The battle lines are drawn. Finally. We live in exciting times.

10 Comments

  1. J says:

    We can see what kind of civilization we are creating by observing who we put in a pedestal. A journey through the historic downtowns of Europe and America we have statues of heroes, philosophers, scientists.
    But now in Chicago we have a narcissistic, drug addict, hollow headed woman called Marylin Monroe. These are the signs in stone of what kind of value system we have created.

  2. Bob says:

    Great article.

    As bad as things are, I fear they might need to get a lot worse before people wake up and face hard truths about “equality” and “democracy”.

    It seems to me that you are gauging the worth of our present civilization by its continued ability to produce technological innovation. With a empirical and materialistic worldview, it seems to be the only real metric in which to judge a civilizations success.

    Up until recently, I would have agreed with this. But I now wonder if this materialistic view of the world is inseparable from all the other tendencies of the modern world that we loathe: egalitarianism, democracy, etc.

    Can a traditional-style civilization that views technological innovation as its primary goal even exist? I don’t know.

    Ancient civilizations produced materially impressive civilizations to be sure, but their societies were motivated by something supra-rational, beyond the world of nature as we see it. Maybe the only way the West can save itself is if it reconnects with this kind of thinking (something deeper than just a religious revival), which seems extremely unlikely to me.

    (Also, the Magna Charta wasn’t in 1066. It was 1215).

    1. (Also, the Magna Charta wasn’t in 1066. It was 1215).

      Thank you! I’m slipping, clearly.

      Can a traditional-style civilization that views technological innovation as its primary goal even exist? I don’t know.

      It can, but only if it sees technology as a method to its goal.

      Right now, our goal is the individual.

      If we have a higher goal, technology will serve that instead of whims, fancies, notions, dreams, drama, etc.

  3. crow says:

    Some of those sheep have nasty bruises on their heads.
    The dying of civilizations is a painful business, for sure.

  4. danielj says:

    Something even worse happened in 1066!

  5. JHB says:

    I’m not convinced the problem is individualism in itself, but something related, yet more specific: autonomy.

    Individualism is a healthy respect for originality, personality, and variety. What’s wrong is the idea of a disembodied ego, both in its existentialist (radical freedom) and behaviorist versions (blank slate).
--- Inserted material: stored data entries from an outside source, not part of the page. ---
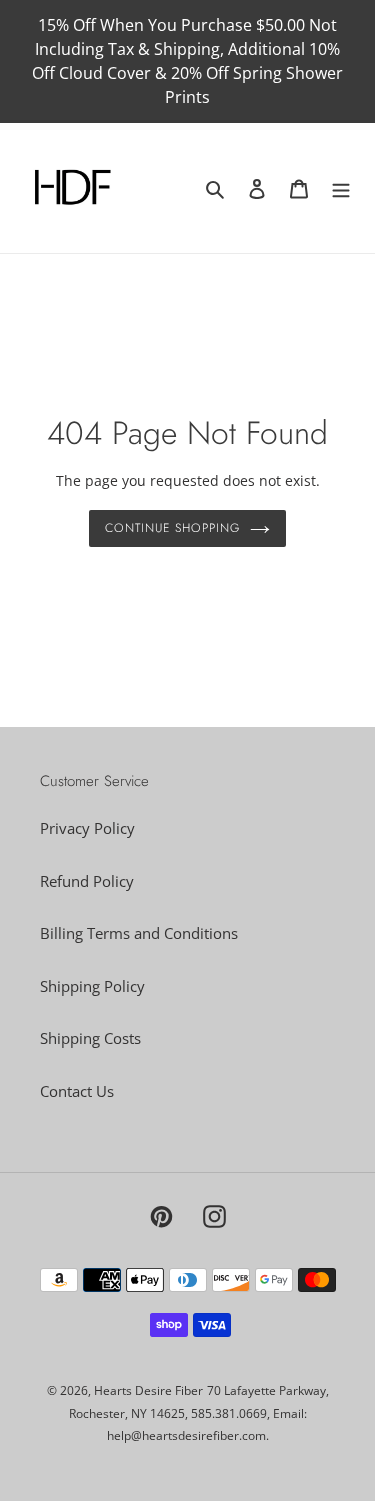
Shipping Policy (92, 986)
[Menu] (341, 188)
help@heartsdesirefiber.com (186, 1435)
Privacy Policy (87, 828)
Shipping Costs (90, 1038)
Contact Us (77, 1091)
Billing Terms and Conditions (139, 933)
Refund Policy (87, 881)
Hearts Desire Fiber (148, 1390)
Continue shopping (172, 528)
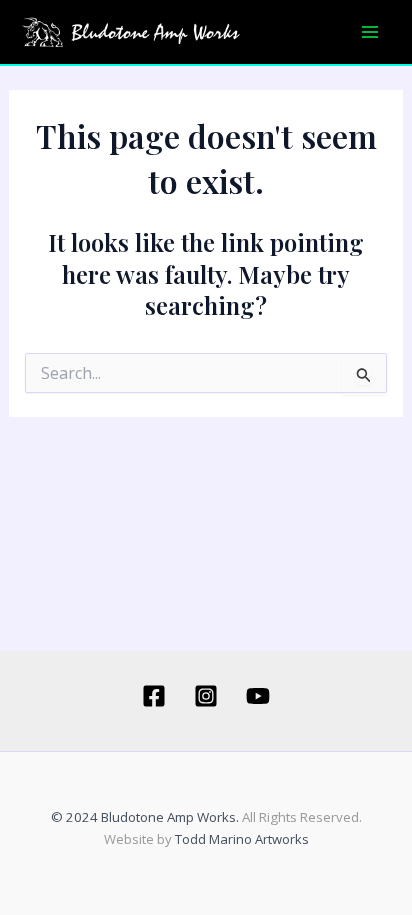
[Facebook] (154, 696)
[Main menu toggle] (370, 32)
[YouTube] (258, 696)
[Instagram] (206, 696)
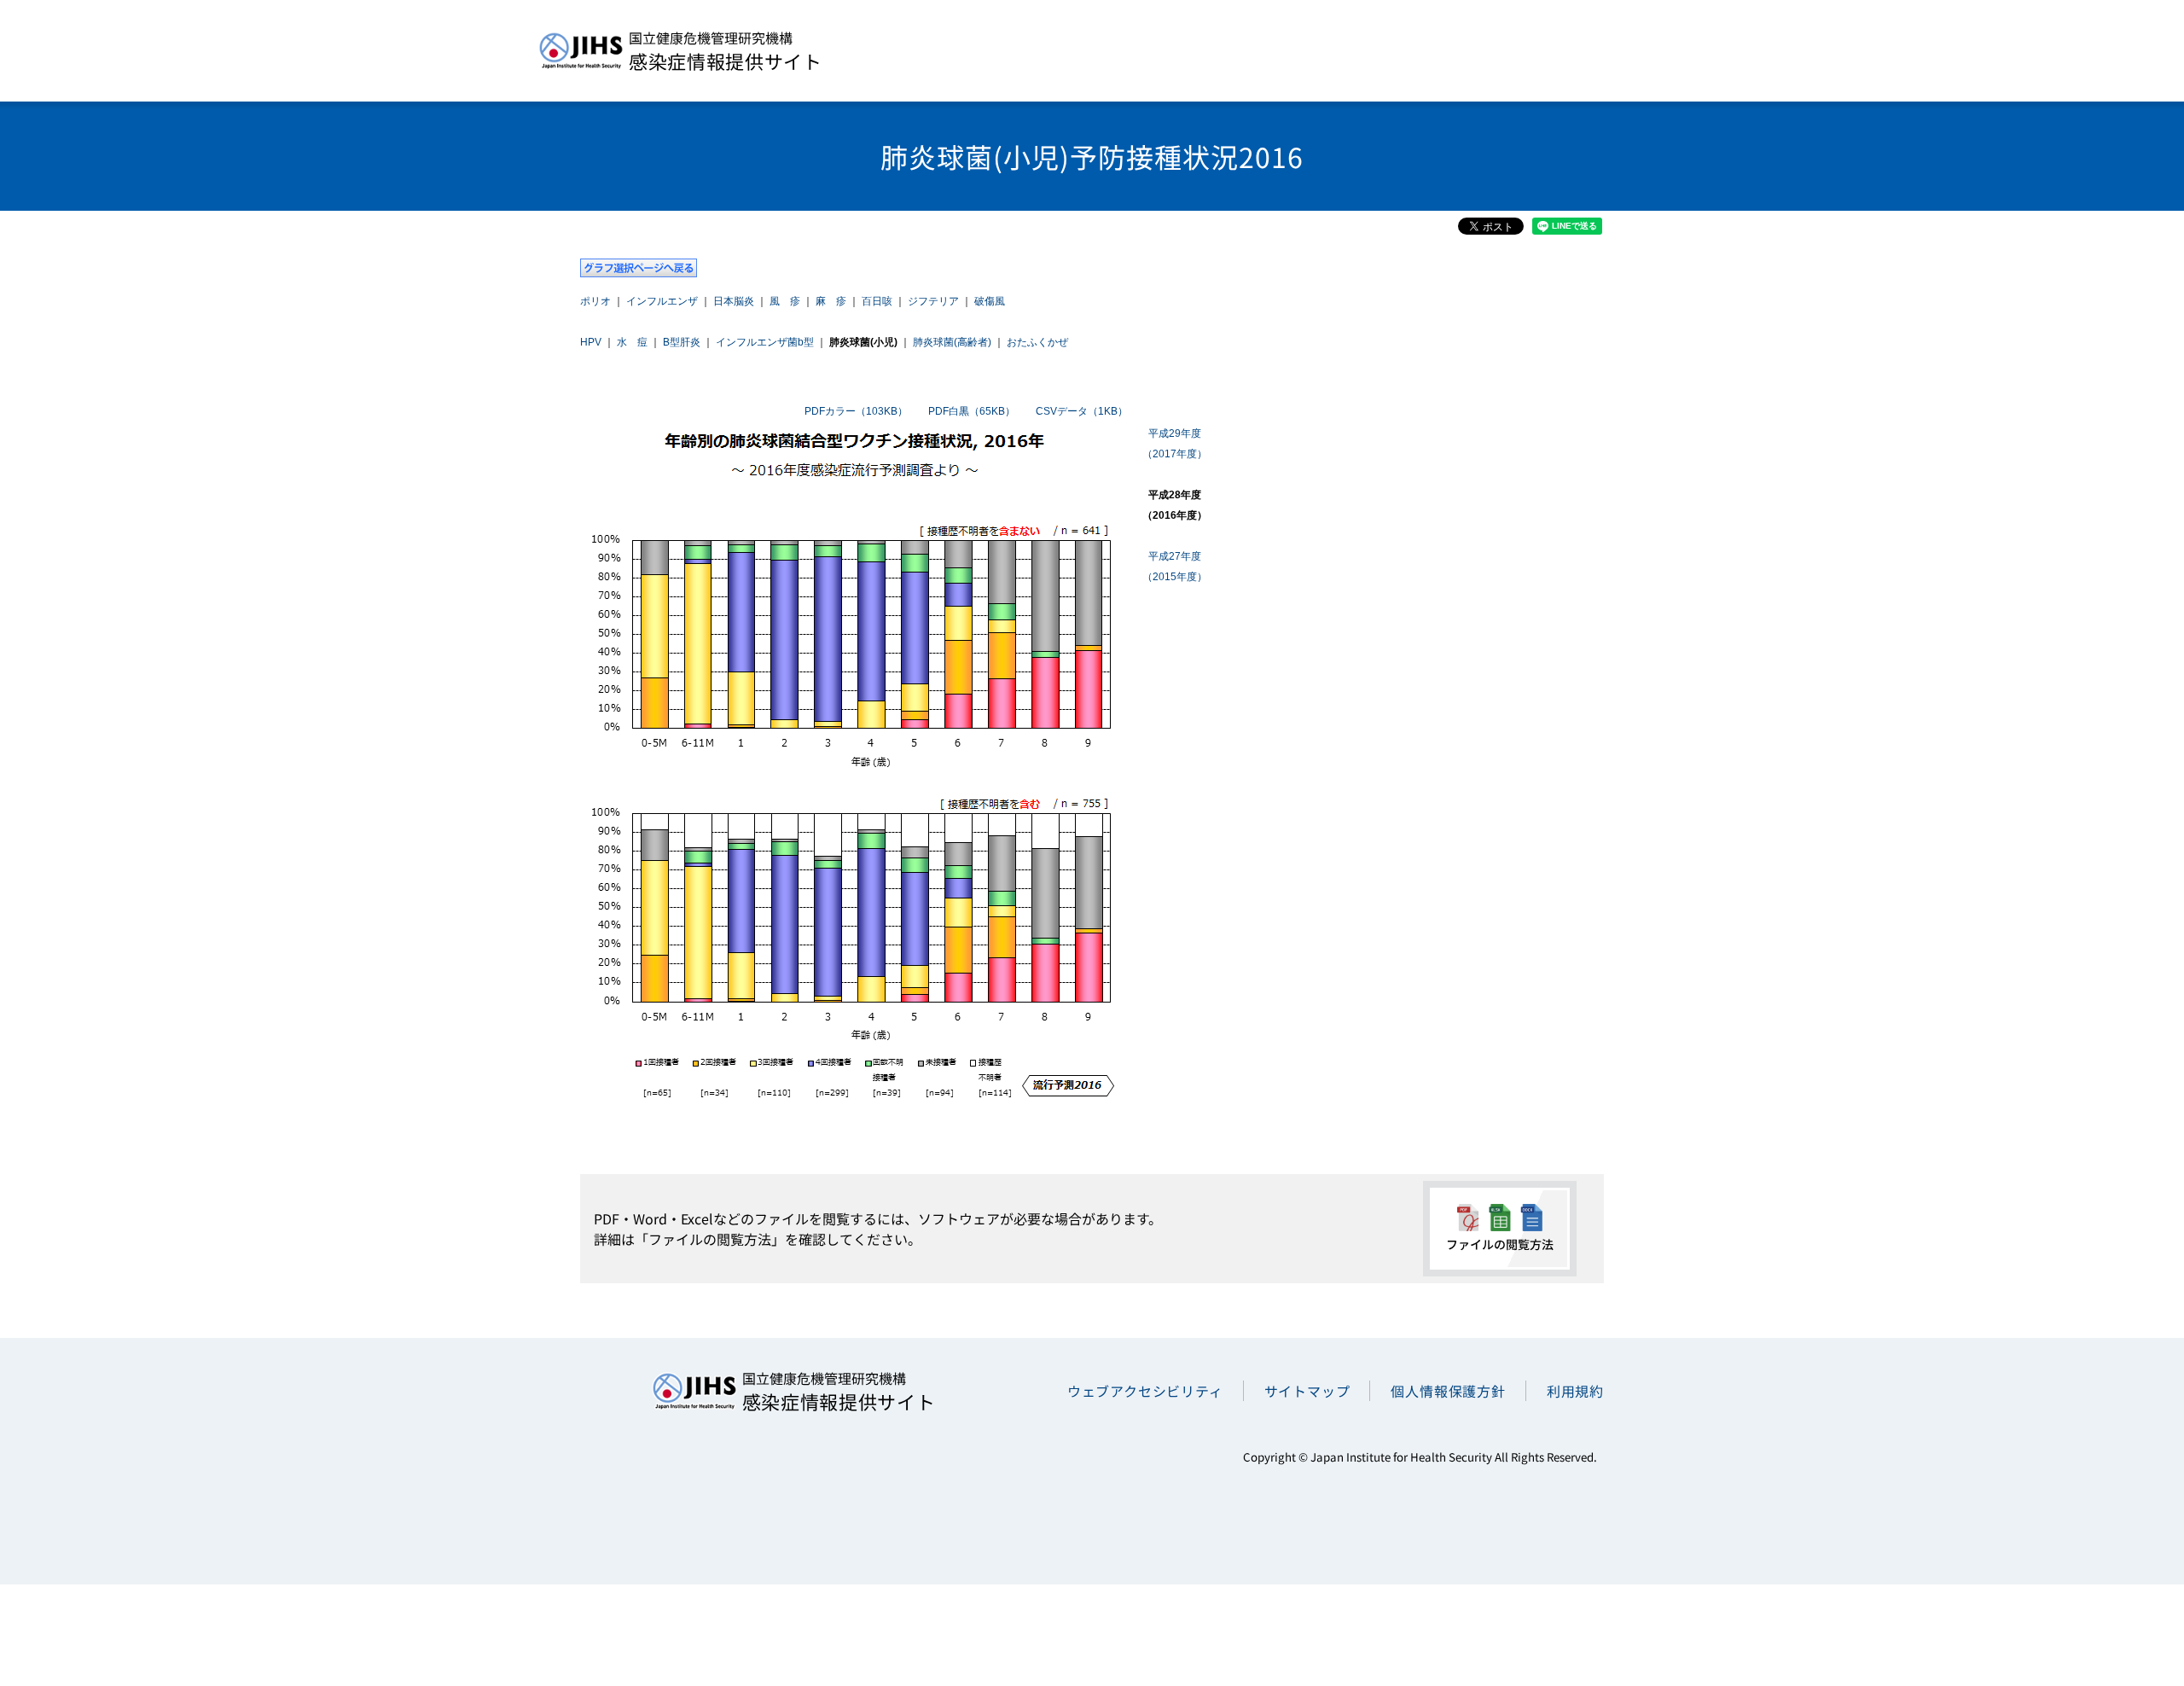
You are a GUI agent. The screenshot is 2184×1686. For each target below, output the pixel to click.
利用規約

Autonomy generalizes the capitalist idea that we’re all at a deep, philosophical level, just consumers consuming in the void. Which is silly, if one recognizes that humanity, like individuals, have a nature.

  6. Bill says:

    How civilizations die: they rack up a huge debt load, cant come to a consensus on what to do about it, then their lenders start getting nervous:
    http://money.cnn.com/2011/08/05/news/economy/downgrade_rumors/index.htm?iref=BN1&hpt=hp_t1

  7. [...] Stevens – “How Civilizations Die“, “Cause for War“, “Helpless“, “How Liberalism Destroyed the [...]

  8. Mr. Armchair says:

    Gaming the system .. Yes! correct analysis.

    First hand observation confirms your claim. How many people have I seen “suddenly” develop JUST the right illness, problem etc. that has a program to devoted to it.. so that they can do no work and get paid for it.

    No, it all adds up. Build it up on debt, they don’t care. They’ll get theres , for a while.

    And that’s the damnable thing . The shortsightedness. Our plague today.

  9. Lior Dubnitzky says:

    What’s the deal with Thomas Edison?

    He was no inventive genius. It is an established fact that he exploited people by paying them money for inventing things for him so he could write it on his own name.